I do however recommend this for 12-14 year old teens who are looking for something a little more mature but aren't quite ready for the more traditional YA on offer. This is also a great series for any reluctant readers as it is simple without making the reader feel like they are being written down to.

Review: I'll Give You the Sun by Jandy Nelson


Title: I'll Give You the Sun
Author: Jandy Nelson
Publisher: Pan Macmillan (2015)

Jude and her twin brother, Noah, are incredibly close. At thirteen, isolated Noah draws constantly and is falling in love with the charismatic boy next door, while daredevil Jude cliff-dives and wears red-red lipstick and does the talking for both of them. But three years later, Jude and Noah are barely speaking. Something has happened to wreck the twins in different and dramatic ways . . . until Jude meets a cocky, broken, beautiful boy, as well as someone else—an even more unpredictable new force in her life. The early years are Noah's story to tell. The later years are Jude's. What the twins don't realize is that they each have only half the story, and if they could just find their way back to one another, they’d have a chance to remake their world.
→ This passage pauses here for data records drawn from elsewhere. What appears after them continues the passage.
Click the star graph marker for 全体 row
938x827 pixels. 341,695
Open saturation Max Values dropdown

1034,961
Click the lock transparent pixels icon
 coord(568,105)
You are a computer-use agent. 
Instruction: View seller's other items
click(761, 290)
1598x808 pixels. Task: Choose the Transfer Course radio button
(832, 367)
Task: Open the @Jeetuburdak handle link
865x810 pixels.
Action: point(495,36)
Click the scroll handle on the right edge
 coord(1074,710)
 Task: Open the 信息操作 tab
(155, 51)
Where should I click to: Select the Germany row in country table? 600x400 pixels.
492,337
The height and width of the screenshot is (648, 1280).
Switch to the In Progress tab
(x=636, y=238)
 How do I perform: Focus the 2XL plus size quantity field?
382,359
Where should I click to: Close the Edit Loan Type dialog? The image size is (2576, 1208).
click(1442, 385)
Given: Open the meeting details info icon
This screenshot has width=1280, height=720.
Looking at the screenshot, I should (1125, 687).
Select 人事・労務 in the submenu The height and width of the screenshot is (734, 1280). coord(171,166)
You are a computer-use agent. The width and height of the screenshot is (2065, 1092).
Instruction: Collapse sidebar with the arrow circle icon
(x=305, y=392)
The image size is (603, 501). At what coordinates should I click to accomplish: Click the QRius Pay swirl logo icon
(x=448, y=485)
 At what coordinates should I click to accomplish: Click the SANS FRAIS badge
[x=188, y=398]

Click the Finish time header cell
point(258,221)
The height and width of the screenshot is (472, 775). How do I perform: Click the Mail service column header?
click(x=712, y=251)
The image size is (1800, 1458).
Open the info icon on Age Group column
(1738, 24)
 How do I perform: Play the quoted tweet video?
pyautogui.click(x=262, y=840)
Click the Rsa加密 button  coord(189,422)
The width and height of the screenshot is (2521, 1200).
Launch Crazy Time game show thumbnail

This is quite easily one of the best contemporary YA's I have read in a long time. It follows the story of twins Jude and Noah who used to be really close until something happened and changed their lives and relationship forever.

This is an interesting, refreshing novel that has a touch of the supernatural to it without it being overbearing or cliche. I absolutely loved the characters and how both the past and present unfolded from the different twins' point of view respectfully.

What really made me all squishy and happy inside was the art references and the fact that Noah's chapters were marked with paint smears on each page. It was a clever device to tell the difference between each viewpoint and also suited Noah's character.

There is romance and heartbreak and I really recommend this for fans of John Green who want something a bit more substantial to sink their teeth into. The writing is wonderful and at no time ever felt under or overstated. Nelson used just the right amount of words.

I really hope this book achieves wide success and highly, highly suggest that you set aside the time to read it.